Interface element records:

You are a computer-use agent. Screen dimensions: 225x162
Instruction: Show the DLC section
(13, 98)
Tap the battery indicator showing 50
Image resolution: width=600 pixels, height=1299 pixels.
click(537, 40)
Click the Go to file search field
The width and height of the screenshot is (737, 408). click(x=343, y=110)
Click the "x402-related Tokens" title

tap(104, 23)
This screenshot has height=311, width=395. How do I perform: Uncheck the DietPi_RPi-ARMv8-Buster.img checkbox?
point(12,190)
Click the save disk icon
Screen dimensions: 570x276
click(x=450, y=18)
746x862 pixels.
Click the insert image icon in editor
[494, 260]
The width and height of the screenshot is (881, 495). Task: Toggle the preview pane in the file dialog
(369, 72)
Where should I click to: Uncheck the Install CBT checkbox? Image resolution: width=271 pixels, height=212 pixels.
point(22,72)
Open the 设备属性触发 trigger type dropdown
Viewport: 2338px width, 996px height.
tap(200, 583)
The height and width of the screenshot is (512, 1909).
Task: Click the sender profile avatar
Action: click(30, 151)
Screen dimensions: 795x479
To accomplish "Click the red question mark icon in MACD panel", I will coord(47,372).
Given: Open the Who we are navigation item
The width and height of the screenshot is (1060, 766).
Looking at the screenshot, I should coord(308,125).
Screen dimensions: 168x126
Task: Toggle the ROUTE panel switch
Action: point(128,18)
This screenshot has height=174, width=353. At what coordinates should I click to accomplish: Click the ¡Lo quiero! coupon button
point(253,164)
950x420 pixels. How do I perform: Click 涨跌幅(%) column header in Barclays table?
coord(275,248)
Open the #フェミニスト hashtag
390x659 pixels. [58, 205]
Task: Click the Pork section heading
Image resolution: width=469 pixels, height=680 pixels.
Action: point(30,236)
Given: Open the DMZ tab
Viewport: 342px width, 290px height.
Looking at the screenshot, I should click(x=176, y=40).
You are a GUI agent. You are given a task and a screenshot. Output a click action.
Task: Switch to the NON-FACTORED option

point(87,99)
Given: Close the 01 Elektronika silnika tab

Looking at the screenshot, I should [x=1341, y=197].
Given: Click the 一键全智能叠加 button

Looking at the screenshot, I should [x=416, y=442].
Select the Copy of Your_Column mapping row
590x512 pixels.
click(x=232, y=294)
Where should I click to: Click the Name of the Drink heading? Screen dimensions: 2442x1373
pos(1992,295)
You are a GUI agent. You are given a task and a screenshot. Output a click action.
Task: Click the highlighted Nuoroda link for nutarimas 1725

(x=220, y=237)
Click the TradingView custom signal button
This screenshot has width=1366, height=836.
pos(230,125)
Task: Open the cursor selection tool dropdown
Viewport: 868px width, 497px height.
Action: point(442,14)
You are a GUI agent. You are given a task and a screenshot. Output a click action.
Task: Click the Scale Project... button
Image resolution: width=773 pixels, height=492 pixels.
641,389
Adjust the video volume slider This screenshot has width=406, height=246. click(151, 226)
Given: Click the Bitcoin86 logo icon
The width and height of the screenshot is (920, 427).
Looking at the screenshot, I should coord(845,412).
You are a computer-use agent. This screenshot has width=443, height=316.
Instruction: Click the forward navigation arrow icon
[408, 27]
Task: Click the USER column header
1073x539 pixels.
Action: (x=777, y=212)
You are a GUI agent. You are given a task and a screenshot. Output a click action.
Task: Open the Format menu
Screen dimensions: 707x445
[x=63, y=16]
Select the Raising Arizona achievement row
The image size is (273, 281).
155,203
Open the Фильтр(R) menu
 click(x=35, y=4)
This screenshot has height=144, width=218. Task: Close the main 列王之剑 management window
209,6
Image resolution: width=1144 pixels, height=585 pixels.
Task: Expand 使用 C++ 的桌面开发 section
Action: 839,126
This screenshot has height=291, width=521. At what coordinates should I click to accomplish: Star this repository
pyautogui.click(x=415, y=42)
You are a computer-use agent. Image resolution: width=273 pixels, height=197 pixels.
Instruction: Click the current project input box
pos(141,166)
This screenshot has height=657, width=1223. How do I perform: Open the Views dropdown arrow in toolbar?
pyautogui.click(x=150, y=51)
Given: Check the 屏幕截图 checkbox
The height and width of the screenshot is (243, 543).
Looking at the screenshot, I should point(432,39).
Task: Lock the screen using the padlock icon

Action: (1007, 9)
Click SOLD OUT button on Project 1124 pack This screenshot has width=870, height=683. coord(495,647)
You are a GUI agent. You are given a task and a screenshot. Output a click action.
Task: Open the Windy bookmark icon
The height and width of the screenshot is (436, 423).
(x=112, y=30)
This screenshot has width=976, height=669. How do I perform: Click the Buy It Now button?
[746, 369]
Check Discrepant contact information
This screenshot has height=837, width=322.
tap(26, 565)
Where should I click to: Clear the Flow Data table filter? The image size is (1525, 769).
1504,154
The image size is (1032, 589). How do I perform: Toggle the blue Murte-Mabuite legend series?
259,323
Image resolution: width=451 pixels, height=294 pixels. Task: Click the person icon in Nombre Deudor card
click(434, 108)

> GOAL OF THE EXERCISE:
Reproduce the data word for word, from the line containing "Where should I click to: Uncheck" through the line containing "click(x=232, y=294)".

> ANSWER TO THE EXERCISE:
Where should I click to: Uncheck the Install CBT checkbox? Image resolution: width=271 pixels, height=212 pixels.
point(22,72)
Open the 设备属性触发 trigger type dropdown
Viewport: 2338px width, 996px height.
tap(200, 583)
The height and width of the screenshot is (512, 1909).
Task: Click the sender profile avatar
Action: click(30, 151)
Screen dimensions: 795x479
To accomplish "Click the red question mark icon in MACD panel", I will coord(47,372).
Given: Open the Who we are navigation item
The width and height of the screenshot is (1060, 766).
Looking at the screenshot, I should coord(308,125).
Screen dimensions: 168x126
Task: Toggle the ROUTE panel switch
Action: point(128,18)
This screenshot has height=174, width=353. At what coordinates should I click to accomplish: Click the ¡Lo quiero! coupon button
point(253,164)
950x420 pixels. How do I perform: Click 涨跌幅(%) column header in Barclays table?
coord(275,248)
Open the #フェミニスト hashtag
390x659 pixels. [58, 205]
Task: Click the Pork section heading
Image resolution: width=469 pixels, height=680 pixels.
Action: point(30,236)
Given: Open the DMZ tab
Viewport: 342px width, 290px height.
Looking at the screenshot, I should click(x=176, y=40).
You are a GUI agent. You are given a task and a screenshot. Output a click action.
Task: Switch to the NON-FACTORED option

point(87,99)
Given: Close the 01 Elektronika silnika tab

Looking at the screenshot, I should [x=1341, y=197].
Given: Click the 一键全智能叠加 button

Looking at the screenshot, I should [x=416, y=442].
Select the Copy of Your_Column mapping row
590x512 pixels.
click(x=232, y=294)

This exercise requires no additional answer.